> **YOUR ASSIGNMENT**
Hand back the entries below exactly.

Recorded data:

***

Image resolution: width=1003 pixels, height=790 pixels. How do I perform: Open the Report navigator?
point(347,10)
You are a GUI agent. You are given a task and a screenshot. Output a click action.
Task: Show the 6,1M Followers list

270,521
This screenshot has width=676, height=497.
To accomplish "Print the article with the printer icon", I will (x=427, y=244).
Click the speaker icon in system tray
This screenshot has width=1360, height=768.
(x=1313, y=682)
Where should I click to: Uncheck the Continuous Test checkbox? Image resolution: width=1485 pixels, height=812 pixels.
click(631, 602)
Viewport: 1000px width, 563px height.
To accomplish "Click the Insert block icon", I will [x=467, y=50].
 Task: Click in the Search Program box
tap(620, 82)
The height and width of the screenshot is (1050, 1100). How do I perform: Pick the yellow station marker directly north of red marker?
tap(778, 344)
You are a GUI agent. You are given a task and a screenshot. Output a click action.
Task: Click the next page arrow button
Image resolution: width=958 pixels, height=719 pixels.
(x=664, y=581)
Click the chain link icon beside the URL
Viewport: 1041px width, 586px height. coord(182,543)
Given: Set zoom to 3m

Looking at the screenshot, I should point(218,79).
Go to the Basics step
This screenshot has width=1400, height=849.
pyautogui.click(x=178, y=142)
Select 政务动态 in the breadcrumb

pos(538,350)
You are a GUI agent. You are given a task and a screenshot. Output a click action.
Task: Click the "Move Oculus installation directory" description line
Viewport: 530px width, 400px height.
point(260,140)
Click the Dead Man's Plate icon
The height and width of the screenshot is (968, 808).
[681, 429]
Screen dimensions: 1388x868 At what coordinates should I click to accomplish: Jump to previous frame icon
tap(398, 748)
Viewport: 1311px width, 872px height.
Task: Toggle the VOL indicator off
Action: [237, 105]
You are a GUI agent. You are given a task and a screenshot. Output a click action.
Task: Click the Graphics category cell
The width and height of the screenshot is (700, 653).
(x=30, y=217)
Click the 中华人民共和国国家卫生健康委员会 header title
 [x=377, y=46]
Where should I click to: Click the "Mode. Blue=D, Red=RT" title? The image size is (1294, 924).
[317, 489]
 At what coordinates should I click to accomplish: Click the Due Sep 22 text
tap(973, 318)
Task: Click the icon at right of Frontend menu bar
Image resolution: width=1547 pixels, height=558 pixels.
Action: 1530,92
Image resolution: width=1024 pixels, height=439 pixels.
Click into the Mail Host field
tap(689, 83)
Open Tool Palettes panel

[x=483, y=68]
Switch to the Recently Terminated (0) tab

***

> **RESPONSE FOR THIS EXERCISE**
Image resolution: width=1003 pixels, height=790 pixels. How do I perform: Open the Report navigator?
point(347,10)
You are a GUI agent. You are given a task and a screenshot. Output a click action.
Task: Show the 6,1M Followers list

270,521
This screenshot has width=676, height=497.
To accomplish "Print the article with the printer icon", I will (x=427, y=244).
Click the speaker icon in system tray
This screenshot has width=1360, height=768.
(x=1313, y=682)
Where should I click to: Uncheck the Continuous Test checkbox? Image resolution: width=1485 pixels, height=812 pixels.
click(631, 602)
Viewport: 1000px width, 563px height.
To accomplish "Click the Insert block icon", I will [x=467, y=50].
 Task: Click in the Search Program box
tap(620, 82)
The height and width of the screenshot is (1050, 1100). How do I perform: Pick the yellow station marker directly north of red marker?
tap(778, 344)
You are a GUI agent. You are given a task and a screenshot. Output a click action.
Task: Click the next page arrow button
Image resolution: width=958 pixels, height=719 pixels.
(x=664, y=581)
Click the chain link icon beside the URL
Viewport: 1041px width, 586px height. coord(182,543)
Given: Set zoom to 3m

Looking at the screenshot, I should point(218,79).
Go to the Basics step
This screenshot has width=1400, height=849.
pyautogui.click(x=178, y=142)
Select 政务动态 in the breadcrumb

pos(538,350)
You are a GUI agent. You are given a task and a screenshot. Output a click action.
Task: Click the "Move Oculus installation directory" description line
Viewport: 530px width, 400px height.
point(260,140)
Click the Dead Man's Plate icon
The height and width of the screenshot is (968, 808).
[681, 429]
Screen dimensions: 1388x868 At what coordinates should I click to accomplish: Jump to previous frame icon
tap(398, 748)
Viewport: 1311px width, 872px height.
Task: Toggle the VOL indicator off
Action: [237, 105]
You are a GUI agent. You are given a task and a screenshot. Output a click action.
Task: Click the Graphics category cell
The width and height of the screenshot is (700, 653).
(x=30, y=217)
Click the 中华人民共和国国家卫生健康委员会 header title
 [x=377, y=46]
Where should I click to: Click the "Mode. Blue=D, Red=RT" title? The image size is (1294, 924).
[317, 489]
 At what coordinates should I click to accomplish: Click the Due Sep 22 text
tap(973, 318)
Task: Click the icon at right of Frontend menu bar
Image resolution: width=1547 pixels, height=558 pixels.
Action: 1530,92
Image resolution: width=1024 pixels, height=439 pixels.
Click into the Mail Host field
tap(689, 83)
Open Tool Palettes panel

[x=483, y=68]
Switch to the Recently Terminated (0) tab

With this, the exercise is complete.